De su corazón, harto henchido para que le permitiese más largo discurso, fueron las frases, de natural y sencilla grandeza, con que pudo responder Valdés Domínguez a la ovación larga y renovada que lo saludó al acercarse a la tribuna. ¿Ni a qué hubiera hablado más? Su discurso era la obra, en tanta parte suya, que veía a su alrededor, fervorosa y palpitante: su discurso estaba en la unión ardiente de los cubanos, al horror de los crímenes de España, para la conquista de su libertad. “¿La bandera no está aquí?—decía con la voz sofocada de viril emoción, Valdés Domínguez: “pues mi discurso es la bandera!” Y los hombres de pie, saludaban. Saludaban, conmovidas, las mujeres. Pero fue como momento de consagración, aquel en que el anciano, tallado en virtud, el incólume José González, creador feliz y sagaz entre los cubanos de la asociación repadora y amiga de los Caballeros de la Luz, puso en manos de Fermín Valdés Domínguez, “en manos del heroísmo, que la tiranía siempre que puede, martiriza y ahoga”, la corona de la estrella blanca de siemprevivas, y ocho flores rojas en el borde azul, que los cubanos de Filadelfia desean algún ver algún día al pie del monumento de aquellas predilectas víctimas de nuestro martirio.

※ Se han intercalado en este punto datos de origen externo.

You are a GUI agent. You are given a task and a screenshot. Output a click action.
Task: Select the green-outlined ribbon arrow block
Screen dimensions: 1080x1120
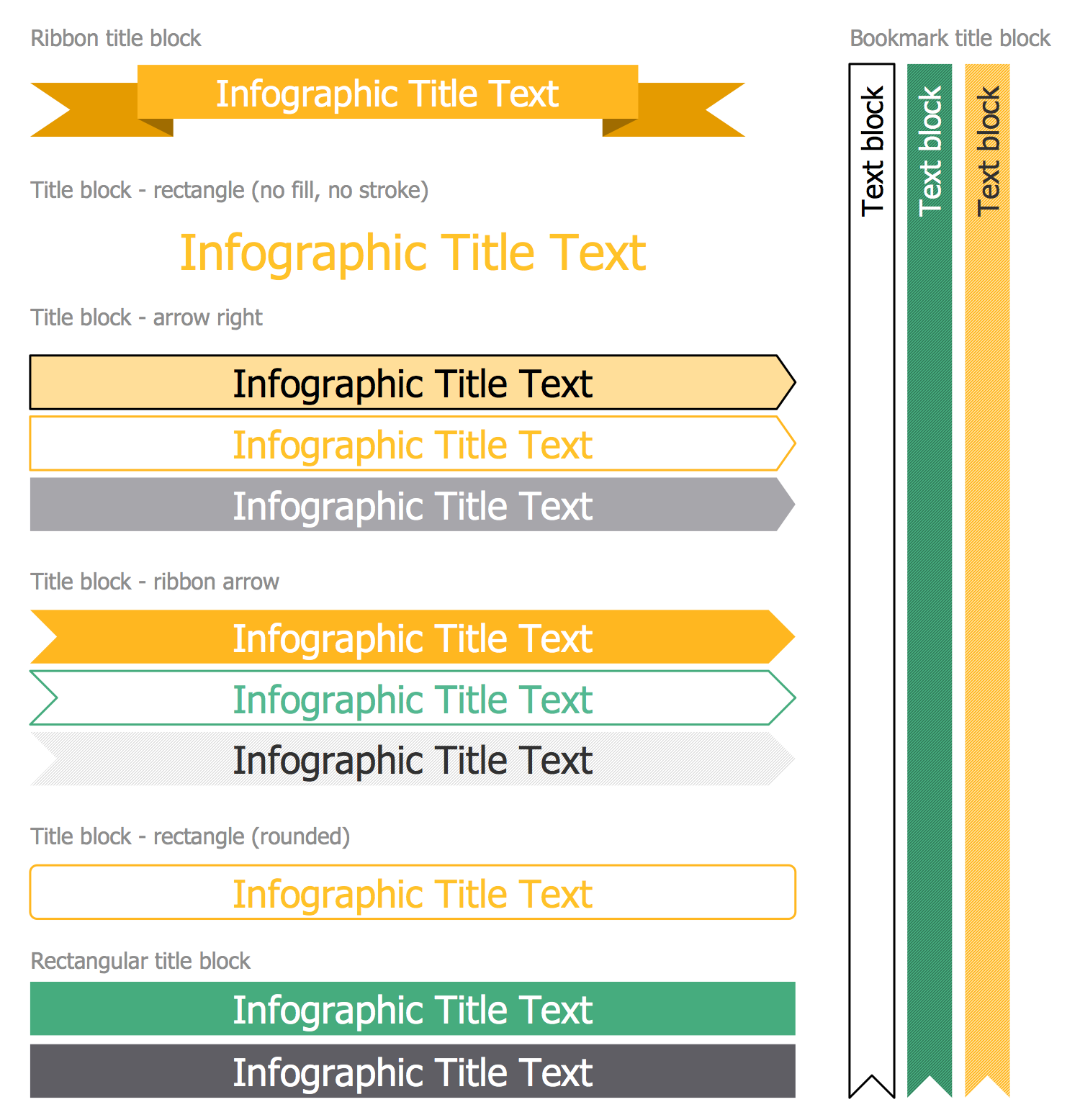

El anciano leía, tembloroso, sus palabras, cargadas de honra y de fe, y como a puro corazón salidas del molde supremo: Valdés Domínguez lo oía reverente, y el estrado todo, apiñado junto al noble anciano: en la concurrencia, toda de pie, había mucha cabeza baja: allá, al fondo, un norteamericano descolgó la bandera con que el escuadrón vio combate y muerte y, ondeándola en el silencio, lo rompió al fin con un viva a Cuba:—“¡Jamás, decía Valdés Domínguez al salir, me sentí el corazón tan encogido, ni tan lleno de la grandeza de los demás!” En las inolvidables horas de la hospitalidad de Marcos Morales, que abrió la casa de su ejemplar familia a los numerosos invitados, terminó,—para conservarse como esperanza y como orgullo,—la fiesta de amistad y fe con que los cubanos y norteamericanos de Filadelfia honraron, merecidamente, al que, con su hecho singular, demostró a la sociedad dormida de Cuba la eficacia incontrastable del valor sublime.
Patria, Nueva York, 5 de abril de 1894, no. 106, p. 2. (No aparece en la edición de las Obras completas).